Your task: Every line in the data below that holds "computer" should be found and copied.

Data supplied:
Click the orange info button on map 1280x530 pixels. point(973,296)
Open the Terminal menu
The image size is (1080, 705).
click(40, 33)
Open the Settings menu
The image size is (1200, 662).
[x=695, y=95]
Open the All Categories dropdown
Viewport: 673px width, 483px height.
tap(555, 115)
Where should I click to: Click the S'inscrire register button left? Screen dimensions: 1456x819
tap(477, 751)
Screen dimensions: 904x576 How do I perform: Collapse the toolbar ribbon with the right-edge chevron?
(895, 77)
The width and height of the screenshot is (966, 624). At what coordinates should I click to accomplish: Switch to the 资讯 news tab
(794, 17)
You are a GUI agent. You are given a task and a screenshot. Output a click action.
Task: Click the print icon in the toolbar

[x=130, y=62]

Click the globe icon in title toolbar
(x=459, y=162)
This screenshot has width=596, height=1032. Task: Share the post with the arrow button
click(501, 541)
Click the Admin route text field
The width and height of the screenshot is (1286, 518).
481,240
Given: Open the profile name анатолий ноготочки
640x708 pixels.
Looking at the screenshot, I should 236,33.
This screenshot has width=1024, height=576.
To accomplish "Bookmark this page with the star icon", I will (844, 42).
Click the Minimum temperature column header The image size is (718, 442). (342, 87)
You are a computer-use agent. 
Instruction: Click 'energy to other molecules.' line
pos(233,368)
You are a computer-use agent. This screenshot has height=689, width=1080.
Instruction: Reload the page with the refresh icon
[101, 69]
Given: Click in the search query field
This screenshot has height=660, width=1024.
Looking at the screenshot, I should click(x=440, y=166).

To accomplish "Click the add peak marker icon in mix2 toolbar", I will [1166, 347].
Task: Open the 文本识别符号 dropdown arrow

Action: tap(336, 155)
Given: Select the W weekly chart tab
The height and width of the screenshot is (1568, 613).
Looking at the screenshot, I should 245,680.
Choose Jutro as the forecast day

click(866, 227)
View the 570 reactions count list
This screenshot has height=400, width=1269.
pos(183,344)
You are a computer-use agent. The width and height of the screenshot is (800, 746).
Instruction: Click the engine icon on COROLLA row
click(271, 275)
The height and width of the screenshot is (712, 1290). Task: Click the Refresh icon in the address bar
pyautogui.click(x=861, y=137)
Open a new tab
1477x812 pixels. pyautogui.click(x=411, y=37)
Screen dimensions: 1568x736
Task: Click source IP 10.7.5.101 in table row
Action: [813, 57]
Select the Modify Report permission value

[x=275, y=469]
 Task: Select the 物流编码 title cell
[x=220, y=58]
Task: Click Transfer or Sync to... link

Solution for this exercise:
You are a computer-use agent. 
You are a computer-use agent. This screenshot has height=689, width=1080.
You are a computer-use agent. The width and height of the screenshot is (800, 746).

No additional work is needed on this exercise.